▸ **PROBLEM REQUIREMENTS**: Convert the data below into a JSON list of strings, one entry per line, omitting blank lines and leaving out the pictures.

▸ **INFORMATION PROVIDED**:
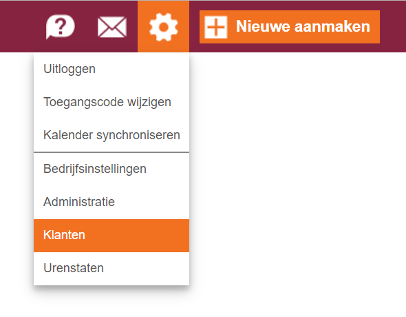Click the white plus icon
406x317 pixels.
point(215,27)
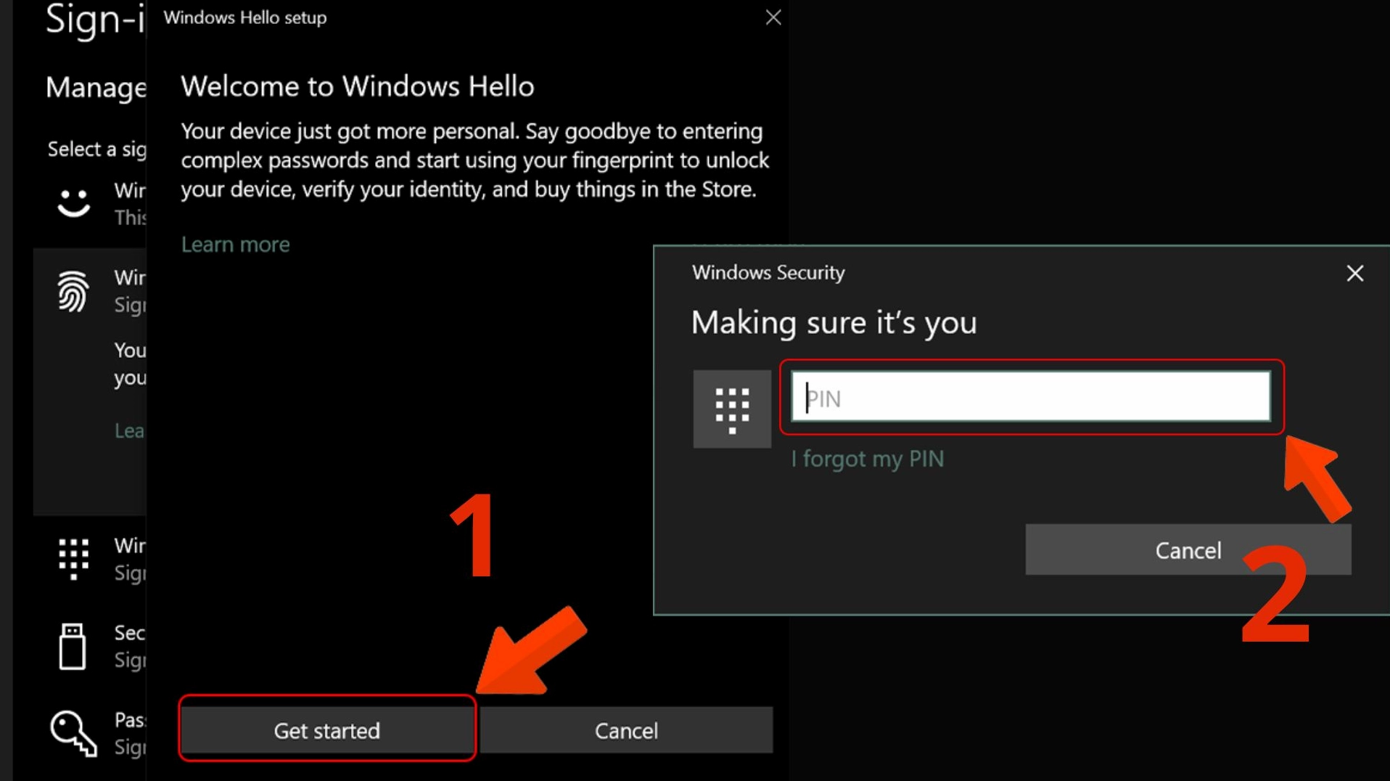Open the partially hidden Learn more link in the sidebar

130,431
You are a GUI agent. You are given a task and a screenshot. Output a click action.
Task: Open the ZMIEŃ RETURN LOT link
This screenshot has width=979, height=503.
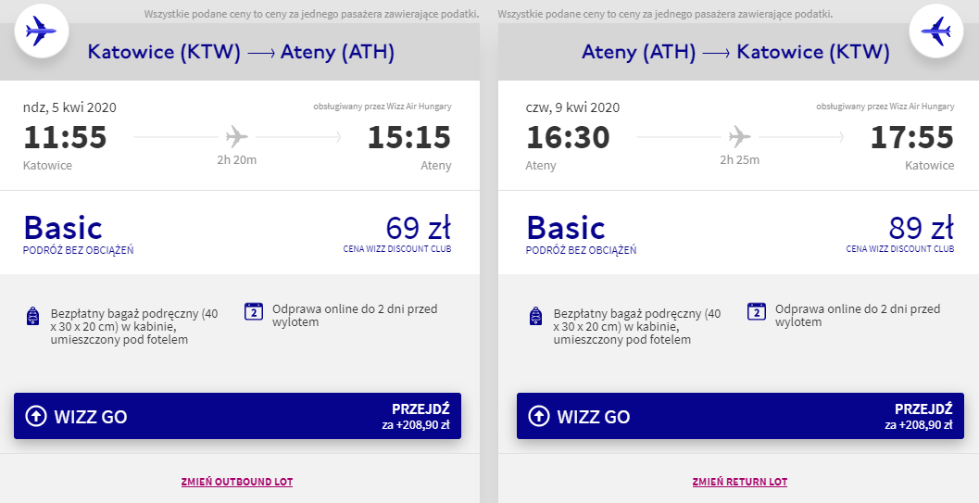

▸ **EXERCISE RESULT**:
[
  "Click the white plus icon",
  "406x317 pixels.",
  "point(215,27)",
  "Open the partially hidden Learn more link in the sidebar",
  "130,431",
  "You are a GUI agent. You are given a task and a screenshot. Output a click action.",
  "Task: Open the ZMIEŃ RETURN LOT link",
  "This screenshot has width=979, height=503."
]